When GSN decided to revive Tomarken's most successful series as Whammy! The All-New Press Your Luck, Tomarken taped a pilot episode. Todd Newton (who also hosted a pilot) was eventually selected to host the revival, which lasted for two seasons.

In 2003, Tomarken returned to GSN to participate in a documentary based on Michael Larson's run on Press Your Luck in 1984. He narrated the program, titled Big Bucks: The Press Your Luck Scandal, and also gave his own take on the event. As part of the special, he hosted a segment of Whammy! The All-New Press Your Luck (making a surprise appearance to host the question round) which reunited the two contestants who competed against Michael Larson with Larson's brother, James, for a grudge match; James won, with a total of $6,695. (Michael Larson had died in February 1999 of throat cancer.)

==Death==
Tomarken—a private pilot—and his second wife, Kathleen (born June 12, 1964), were killed when his Beechcraft Bonanza A36, N16JR, crashed a few hundred feet offshore in Santa Monica Bay during climb-out from the Santa Monica Airport in California on the morning of March 13, 2006. The aircraft lost power shortly after takeoff and Tomarken attempted to turn back to the airport before crashing into the bay. The National Transportation Safety Board determined that the Tomarkens' chances of survival "would have significantly increased" had the plane been equipped with shoulder harnesses in addition to lap seat belts. The cause of the crash was determined to be an improper repair to the aircraft engine that resulted in a complete loss of power.

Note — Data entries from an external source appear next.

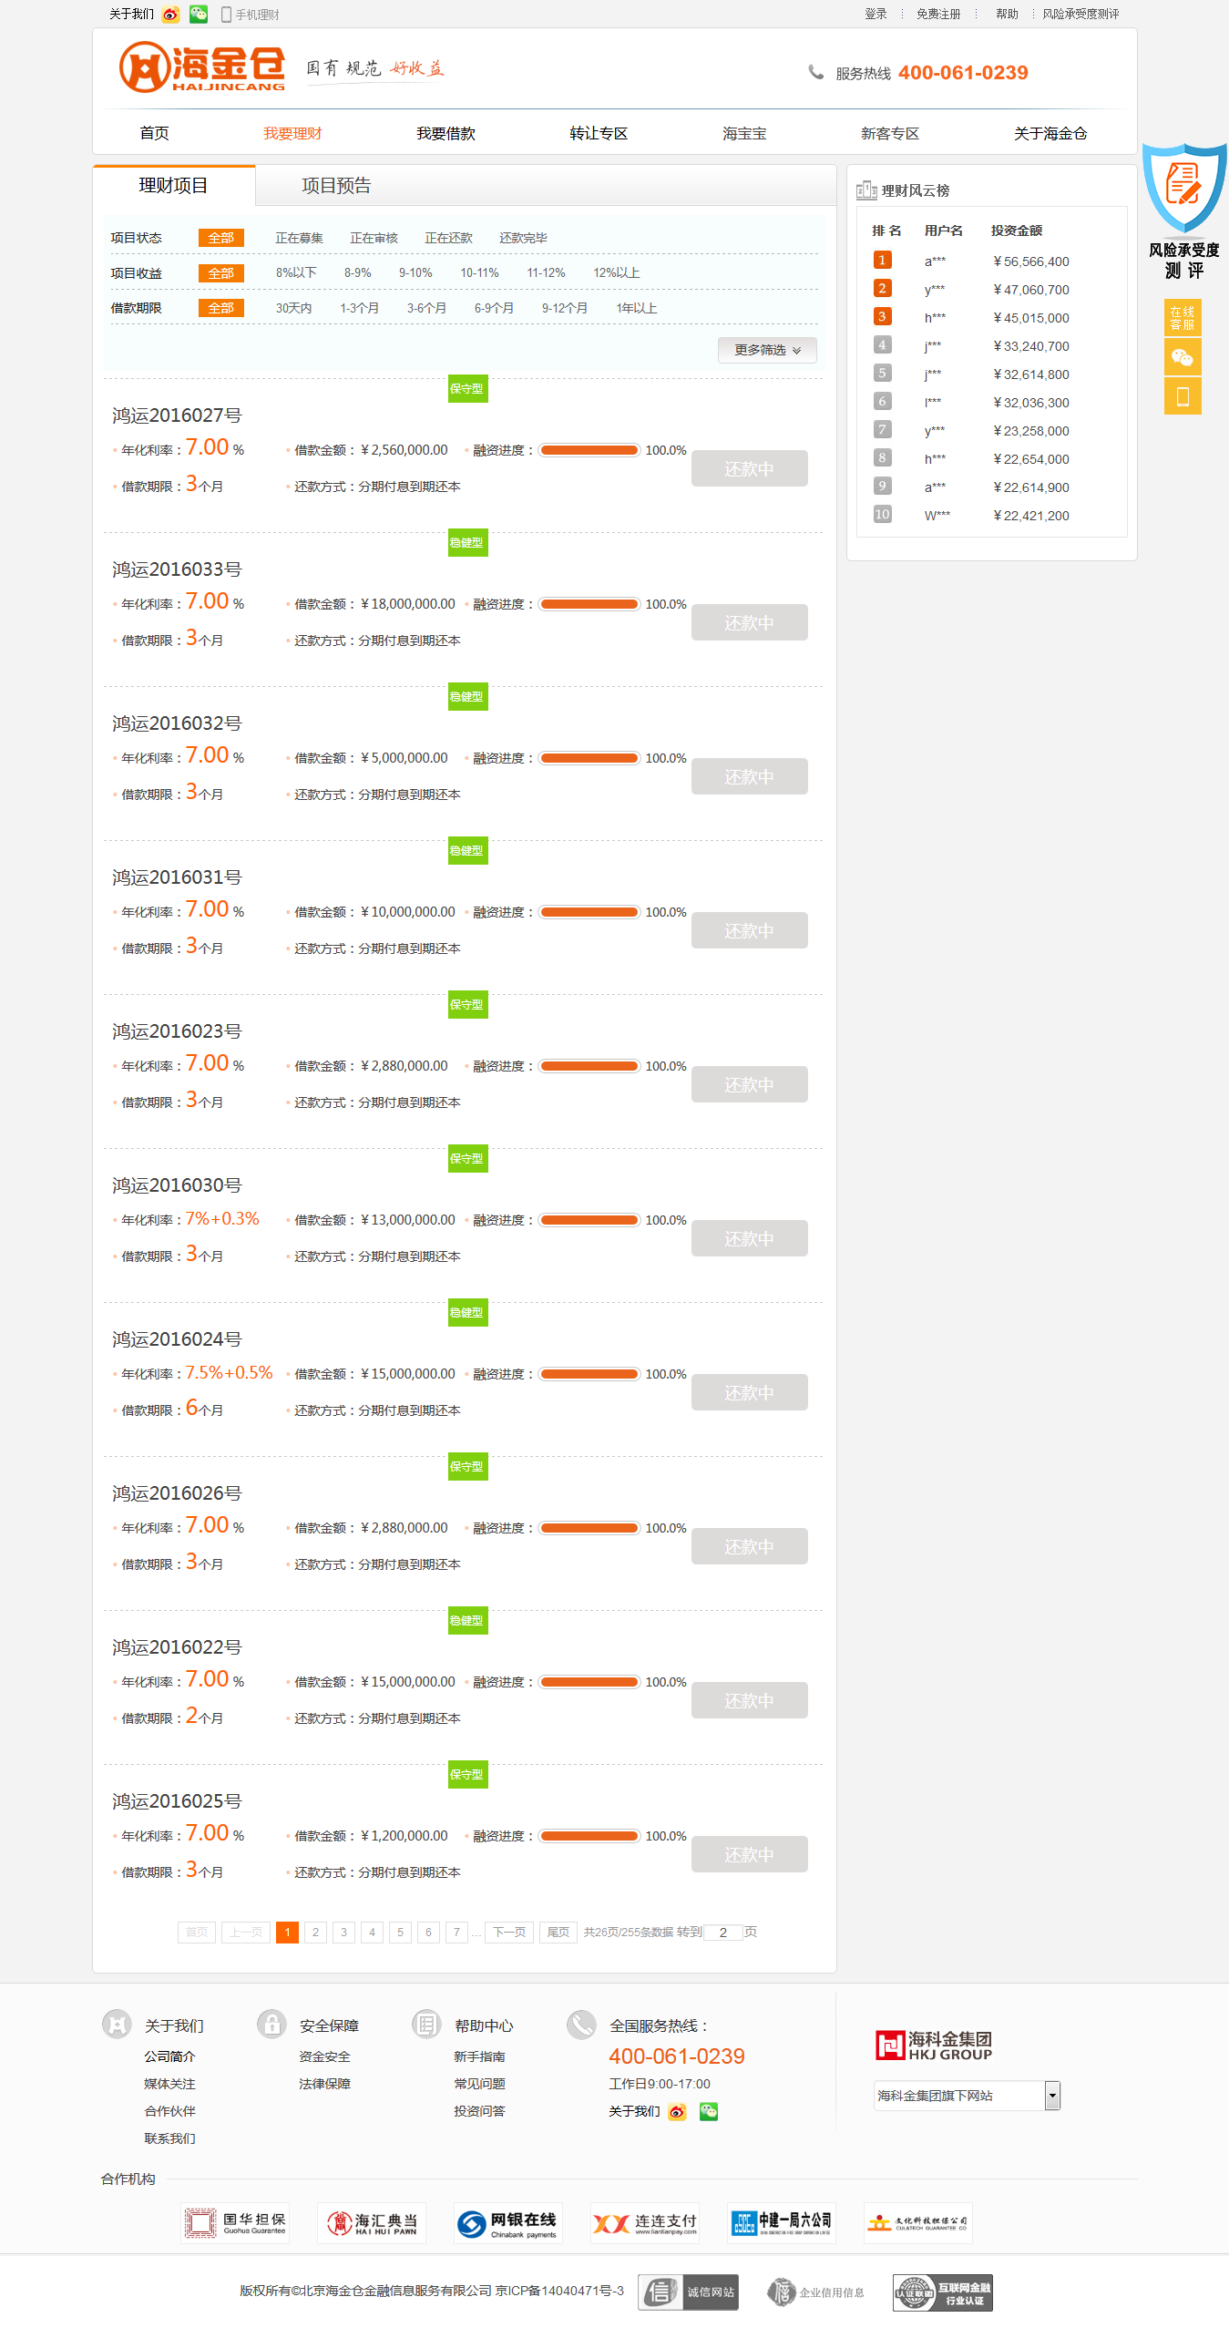Viewport: 1229px width, 2338px height.
Task: Click the WeChat icon in top bar
Action: click(x=199, y=15)
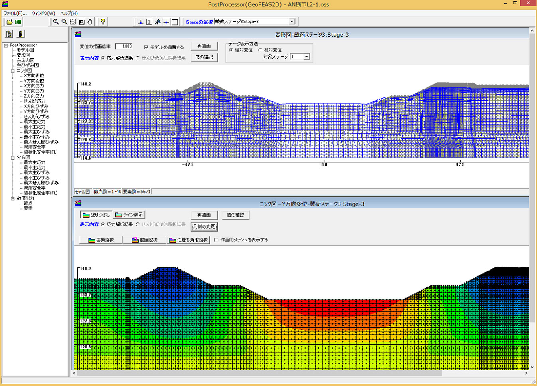Click the 変位の描画倍率 input field
Viewport: 537px width, 386px height.
click(x=124, y=46)
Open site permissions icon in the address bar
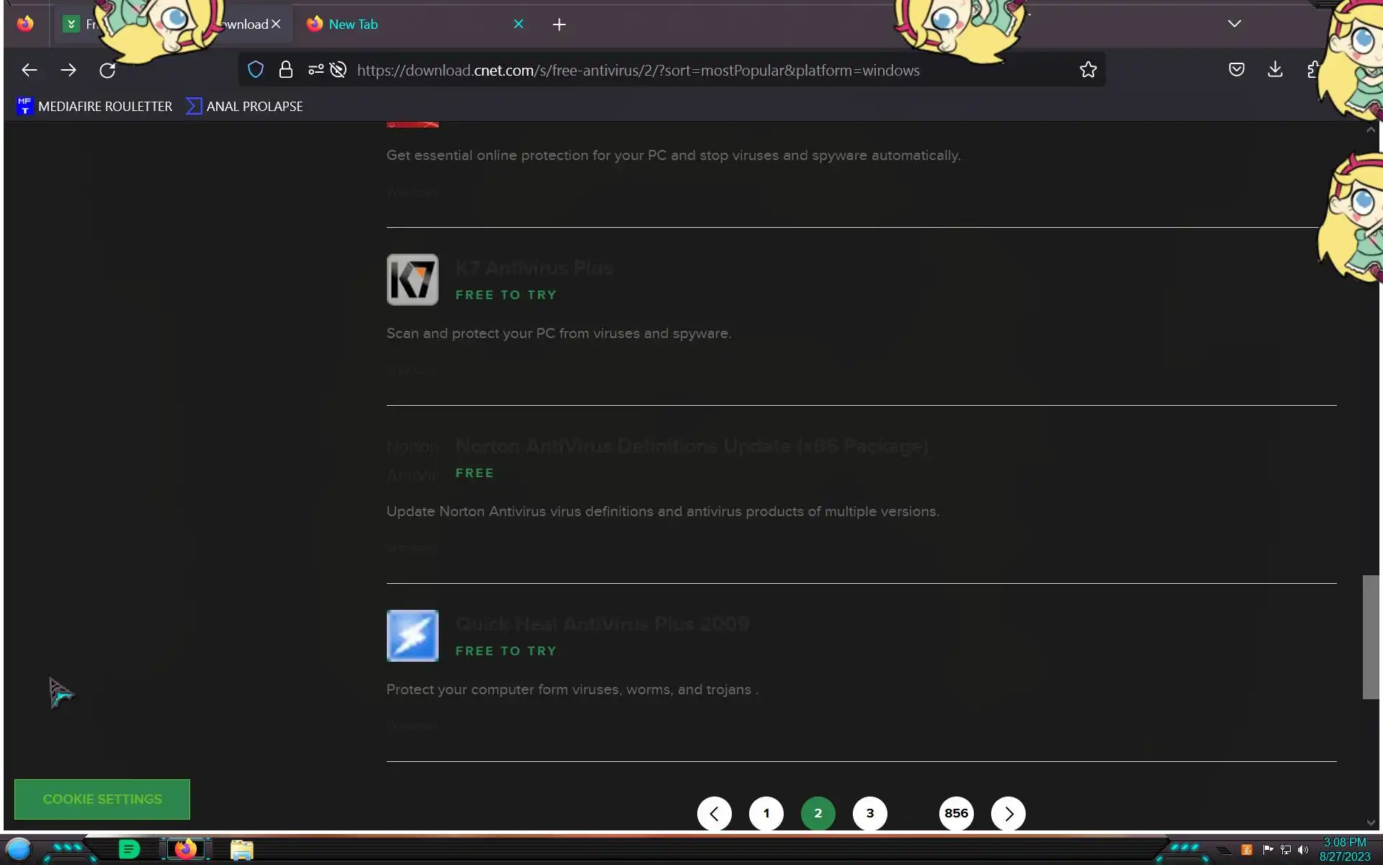This screenshot has height=865, width=1383. pos(315,70)
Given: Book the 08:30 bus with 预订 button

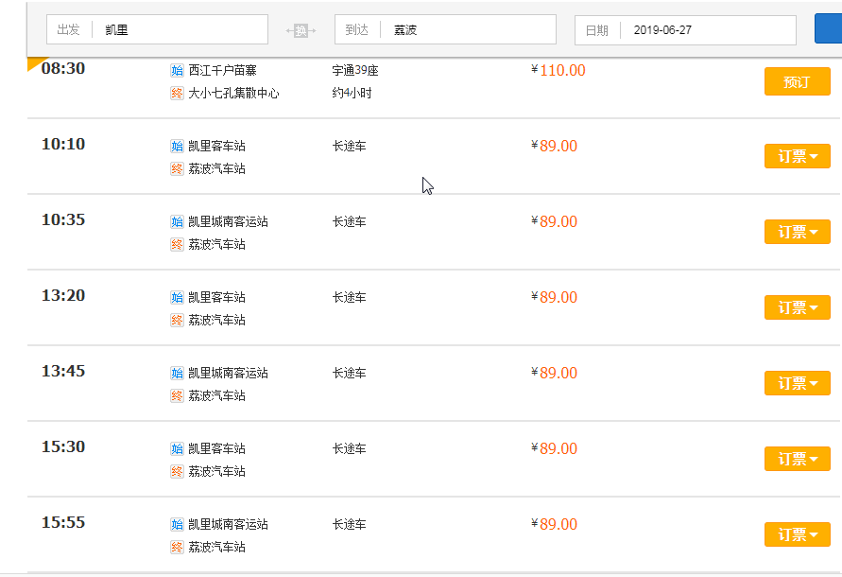Looking at the screenshot, I should (x=798, y=81).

The Tomarkens were volunteers with Angel Flight West, a nonprofit organization that provides free air transportation to needy medical patients. They were en route to San Diego to pick up a cancer patient who needed transportation to UCLA Medical Center for treatment when their airplane crashed. The charity and the Tomarken children have since established a "Tomarken Heroes" fund in memory of the couple.

Tomarken and his wife are buried in the same plot at Hillside Memorial Park Cemetery in Culver City, California.

==In popular culture==

Tomarken is portrayed by actor Walton Goggins in The Luckiest Man in America, a 2024 film dramatizing the events of Larson's run.